Clementina, to whom the remark was addressed, walked three or four steps in silence. Then she said:

“Tommy, if I hear you say a thing like that again, I’ll box your ears.”

He stared at her in amazement. He had paid a spontaneous and sincere tribute to the child over whom she had gone crazy. What more could she want? She moved a step in advance, leaving him free to justify himself with Etta, who agreed with him in the proposition that Clementina for the last two days was in a very cranky mood. Very natural, the proposition of the two innocents. How could they divine that the moisture in Clementina’s eyes had nothing whatsoever to do with Sheila’s appreciation of the vocal lamb or her readiness to be carried by Quixtus? How could they divine that, at the possibility of which the cruelty and insolence of youth would have caused them both to shriek with inextinguishable laughter? And how was Tommy, generous-hearted lad that he was, to know that this one unperceptive speech of his sent him hurtling out of the land of Romance down to common earth? Henceforward Tommy, whilst retaining his chamber in Clementina’s heart, was to walk in and out just as he chose. Not the tiniest pang was he again to cause her. But what could Tommy know—what can you or I or any other male thing ever born know of a woman? We walk, good easy men; with confident and careless tread through the familiar garden, and then suddenly terra firma miraculously ceases to exist, and head-over-heels we go down a precipice. How came it that we were unaware of its existence? Mystère! Who could interpret the soul of La Giaconda? Leonardo da Vinci least of all. It is all very well to give a man a vote; he is a transparent animal, and you know the way the dunderhead is going to use it; but the incalculable and pyrotechnic way in which women will use it will make humanity blink. Let us therefore pardon Tommy for staring in amazement at Clementina. He sought refuge in Etta. From Scylla, perhaps, to Charybdis; but for the present, Charybdis sat smiling under her fig-tree, the most innocent and bewitching monster in the world.
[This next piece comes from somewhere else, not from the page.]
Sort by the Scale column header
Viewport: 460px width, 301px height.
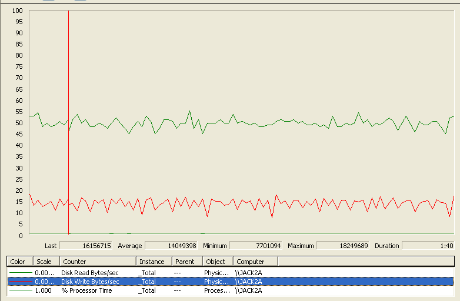(44, 262)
Leaving the three children in the compartment, Clementina and Quixtus walked, for the last few moments before the train started, up and down the platform.

“I suppose you’ll soon be coming back to London?” said Clementina.

“I think so,” said he. “Now that the Grand Prix is over Paris is emptying rapidly.”

“Parrot!” thought Clementina, once more confounding the instructress; but she said blandly; “What difference in the world can it make to you whether Paris is empty or not?”

He smiled good-naturedly. “To tell the honest truth, none. Yes. I must be getting home again.”

“Of course there’ll be a certain amount of worry over Hammersley’s affairs,” she said; “but I hope you’ve got something else to do to occupy your mind.”

“I want to settle down to systematic work,” replied Quixtus.